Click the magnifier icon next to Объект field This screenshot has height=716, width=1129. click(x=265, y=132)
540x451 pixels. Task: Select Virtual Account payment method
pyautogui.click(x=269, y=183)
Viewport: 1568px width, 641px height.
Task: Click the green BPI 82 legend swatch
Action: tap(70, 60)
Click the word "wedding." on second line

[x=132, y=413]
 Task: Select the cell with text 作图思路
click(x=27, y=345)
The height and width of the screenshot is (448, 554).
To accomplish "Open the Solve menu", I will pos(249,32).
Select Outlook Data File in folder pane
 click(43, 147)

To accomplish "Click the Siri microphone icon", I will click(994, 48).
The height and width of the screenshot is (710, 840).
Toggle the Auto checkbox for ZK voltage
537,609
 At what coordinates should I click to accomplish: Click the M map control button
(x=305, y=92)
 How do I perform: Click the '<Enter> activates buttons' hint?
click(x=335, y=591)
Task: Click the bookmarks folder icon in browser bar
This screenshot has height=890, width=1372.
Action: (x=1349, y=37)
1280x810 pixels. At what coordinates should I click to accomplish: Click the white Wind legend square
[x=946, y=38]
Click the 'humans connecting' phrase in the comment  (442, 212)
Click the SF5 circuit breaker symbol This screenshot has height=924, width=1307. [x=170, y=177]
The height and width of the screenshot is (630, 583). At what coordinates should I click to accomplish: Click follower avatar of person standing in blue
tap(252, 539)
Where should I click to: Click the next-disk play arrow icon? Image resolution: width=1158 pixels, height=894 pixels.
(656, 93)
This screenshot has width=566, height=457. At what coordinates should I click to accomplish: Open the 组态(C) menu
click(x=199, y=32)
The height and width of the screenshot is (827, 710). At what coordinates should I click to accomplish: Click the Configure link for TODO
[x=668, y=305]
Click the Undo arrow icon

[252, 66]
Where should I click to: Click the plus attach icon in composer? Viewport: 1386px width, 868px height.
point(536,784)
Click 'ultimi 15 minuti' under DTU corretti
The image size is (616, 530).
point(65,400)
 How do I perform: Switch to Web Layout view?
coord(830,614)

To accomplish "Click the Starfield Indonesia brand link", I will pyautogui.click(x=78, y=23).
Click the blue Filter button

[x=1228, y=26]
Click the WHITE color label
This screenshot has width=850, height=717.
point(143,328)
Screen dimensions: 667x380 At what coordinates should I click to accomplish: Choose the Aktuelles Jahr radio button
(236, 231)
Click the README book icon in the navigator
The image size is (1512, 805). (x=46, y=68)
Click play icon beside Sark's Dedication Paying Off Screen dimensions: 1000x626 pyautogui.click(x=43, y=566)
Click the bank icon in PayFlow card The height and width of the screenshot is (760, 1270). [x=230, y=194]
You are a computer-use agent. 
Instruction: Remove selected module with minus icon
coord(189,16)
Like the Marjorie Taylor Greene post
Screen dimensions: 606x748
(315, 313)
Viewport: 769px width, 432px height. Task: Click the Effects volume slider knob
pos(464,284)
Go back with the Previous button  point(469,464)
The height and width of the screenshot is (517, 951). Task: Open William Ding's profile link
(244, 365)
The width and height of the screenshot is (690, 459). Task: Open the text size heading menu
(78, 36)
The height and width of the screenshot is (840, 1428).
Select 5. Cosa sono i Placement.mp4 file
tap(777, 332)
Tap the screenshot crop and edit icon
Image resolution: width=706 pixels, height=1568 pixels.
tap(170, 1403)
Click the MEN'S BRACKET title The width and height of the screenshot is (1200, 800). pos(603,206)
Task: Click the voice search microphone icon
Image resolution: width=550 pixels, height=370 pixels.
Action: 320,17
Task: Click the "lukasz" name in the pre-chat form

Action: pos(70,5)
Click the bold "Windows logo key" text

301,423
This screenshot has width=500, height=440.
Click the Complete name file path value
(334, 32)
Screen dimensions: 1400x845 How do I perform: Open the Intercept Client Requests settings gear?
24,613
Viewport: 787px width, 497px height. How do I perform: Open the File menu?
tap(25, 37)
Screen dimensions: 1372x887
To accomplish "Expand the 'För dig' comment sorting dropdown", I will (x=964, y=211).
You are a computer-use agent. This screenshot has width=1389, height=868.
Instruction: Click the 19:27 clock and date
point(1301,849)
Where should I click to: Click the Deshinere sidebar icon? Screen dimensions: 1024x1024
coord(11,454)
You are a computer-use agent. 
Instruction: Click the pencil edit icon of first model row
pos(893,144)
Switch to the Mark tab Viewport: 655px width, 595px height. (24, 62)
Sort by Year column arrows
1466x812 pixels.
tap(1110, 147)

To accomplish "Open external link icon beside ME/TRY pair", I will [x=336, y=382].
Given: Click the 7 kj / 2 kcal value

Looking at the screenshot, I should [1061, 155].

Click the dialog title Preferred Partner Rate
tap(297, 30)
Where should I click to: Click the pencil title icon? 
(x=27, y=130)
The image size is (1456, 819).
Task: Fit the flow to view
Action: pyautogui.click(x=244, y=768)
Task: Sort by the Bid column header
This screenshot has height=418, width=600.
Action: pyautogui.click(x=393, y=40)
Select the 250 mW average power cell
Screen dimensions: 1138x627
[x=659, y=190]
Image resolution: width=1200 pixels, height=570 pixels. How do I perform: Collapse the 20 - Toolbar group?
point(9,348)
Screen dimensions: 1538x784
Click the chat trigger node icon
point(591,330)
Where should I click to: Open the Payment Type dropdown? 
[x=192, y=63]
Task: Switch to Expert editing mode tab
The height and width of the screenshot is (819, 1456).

-- -- --

• WRITTEN REQUEST: Reproduce the whole listing, swapping "Siri microphone icon" for "voice input icon" and leaving everything else unchanged.

• WORKED ANSWER:
Click the magnifier icon next to Объект field This screenshot has height=716, width=1129. click(x=265, y=132)
540x451 pixels. Task: Select Virtual Account payment method
pyautogui.click(x=269, y=183)
Viewport: 1568px width, 641px height.
Task: Click the green BPI 82 legend swatch
Action: tap(70, 60)
Click the word "wedding." on second line

[x=132, y=413]
 Task: Select the cell with text 作图思路
click(x=27, y=345)
The height and width of the screenshot is (448, 554).
To accomplish "Open the Solve menu", I will pos(249,32).
Select Outlook Data File in folder pane
 click(43, 147)

To accomplish "Click the voice input icon", I will click(994, 48).
The height and width of the screenshot is (710, 840).
Toggle the Auto checkbox for ZK voltage
537,609
 At what coordinates should I click to accomplish: Click the M map control button
(x=305, y=92)
 How do I perform: Click the '<Enter> activates buttons' hint?
click(x=335, y=591)
Task: Click the bookmarks folder icon in browser bar
This screenshot has height=890, width=1372.
Action: (x=1349, y=37)
1280x810 pixels. At what coordinates should I click to accomplish: Click the white Wind legend square
[x=946, y=38]
Click the 'humans connecting' phrase in the comment  (442, 212)
Click the SF5 circuit breaker symbol This screenshot has height=924, width=1307. [x=170, y=177]
The height and width of the screenshot is (630, 583). At what coordinates should I click to accomplish: Click follower avatar of person standing in blue
tap(252, 539)
Where should I click to: Click the next-disk play arrow icon? Image resolution: width=1158 pixels, height=894 pixels.
(656, 93)
This screenshot has width=566, height=457. At what coordinates should I click to accomplish: Open the 组态(C) menu
click(x=199, y=32)
The height and width of the screenshot is (827, 710). At what coordinates should I click to accomplish: Click the Configure link for TODO
[x=668, y=305]
Click the Undo arrow icon

[252, 66]
Where should I click to: Click the plus attach icon in composer? Viewport: 1386px width, 868px height.
point(536,784)
Click 'ultimi 15 minuti' under DTU corretti
The image size is (616, 530).
point(65,400)
 How do I perform: Switch to Web Layout view?
coord(830,614)

To accomplish "Click the Starfield Indonesia brand link", I will pyautogui.click(x=78, y=23).
Click the blue Filter button

[x=1228, y=26]
Click the WHITE color label
This screenshot has width=850, height=717.
point(143,328)
Screen dimensions: 667x380 At what coordinates should I click to accomplish: Choose the Aktuelles Jahr radio button
(236, 231)
Click the README book icon in the navigator
The image size is (1512, 805). (x=46, y=68)
Click play icon beside Sark's Dedication Paying Off Screen dimensions: 1000x626 pyautogui.click(x=43, y=566)
Click the bank icon in PayFlow card The height and width of the screenshot is (760, 1270). [x=230, y=194]
You are a computer-use agent. 
Instruction: Remove selected module with minus icon
coord(189,16)
Like the Marjorie Taylor Greene post
Screen dimensions: 606x748
(315, 313)
Viewport: 769px width, 432px height. Task: Click the Effects volume slider knob
pos(464,284)
Go back with the Previous button  point(469,464)
The height and width of the screenshot is (517, 951). Task: Open William Ding's profile link
(244, 365)
The width and height of the screenshot is (690, 459). Task: Open the text size heading menu
(78, 36)
The height and width of the screenshot is (840, 1428).
Select 5. Cosa sono i Placement.mp4 file
tap(777, 332)
Tap the screenshot crop and edit icon
Image resolution: width=706 pixels, height=1568 pixels.
tap(170, 1403)
Click the MEN'S BRACKET title The width and height of the screenshot is (1200, 800). pos(603,206)
Task: Click the voice search microphone icon
Image resolution: width=550 pixels, height=370 pixels.
Action: 320,17
Task: Click the "lukasz" name in the pre-chat form

Action: pos(70,5)
Click the bold "Windows logo key" text

301,423
This screenshot has width=500, height=440.
Click the Complete name file path value
(334, 32)
Screen dimensions: 1400x845 How do I perform: Open the Intercept Client Requests settings gear?
24,613
Viewport: 787px width, 497px height. How do I perform: Open the File menu?
tap(25, 37)
Screen dimensions: 1372x887
To accomplish "Expand the 'För dig' comment sorting dropdown", I will (x=964, y=211).
You are a computer-use agent. This screenshot has width=1389, height=868.
Instruction: Click the 19:27 clock and date
point(1301,849)
Where should I click to: Click the Deshinere sidebar icon? Screen dimensions: 1024x1024
coord(11,454)
You are a computer-use agent. 
Instruction: Click the pencil edit icon of first model row
pos(893,144)
Switch to the Mark tab Viewport: 655px width, 595px height. (24, 62)
Sort by Year column arrows
1466x812 pixels.
tap(1110, 147)

To accomplish "Open external link icon beside ME/TRY pair", I will [x=336, y=382].
Given: Click the 7 kj / 2 kcal value

Looking at the screenshot, I should [1061, 155].

Click the dialog title Preferred Partner Rate
tap(297, 30)
Where should I click to: Click the pencil title icon? 
(x=27, y=130)
The image size is (1456, 819).
Task: Fit the flow to view
Action: pyautogui.click(x=244, y=768)
Task: Sort by the Bid column header
This screenshot has height=418, width=600.
Action: pyautogui.click(x=393, y=40)
Select the 250 mW average power cell
Screen dimensions: 1138x627
[x=659, y=190]
Image resolution: width=1200 pixels, height=570 pixels. How do I perform: Collapse the 20 - Toolbar group?
point(9,348)
Screen dimensions: 1538x784
Click the chat trigger node icon
point(591,330)
Where should I click to: Open the Payment Type dropdown? 
[x=192, y=63]
Task: Switch to Expert editing mode tab
The height and width of the screenshot is (819, 1456).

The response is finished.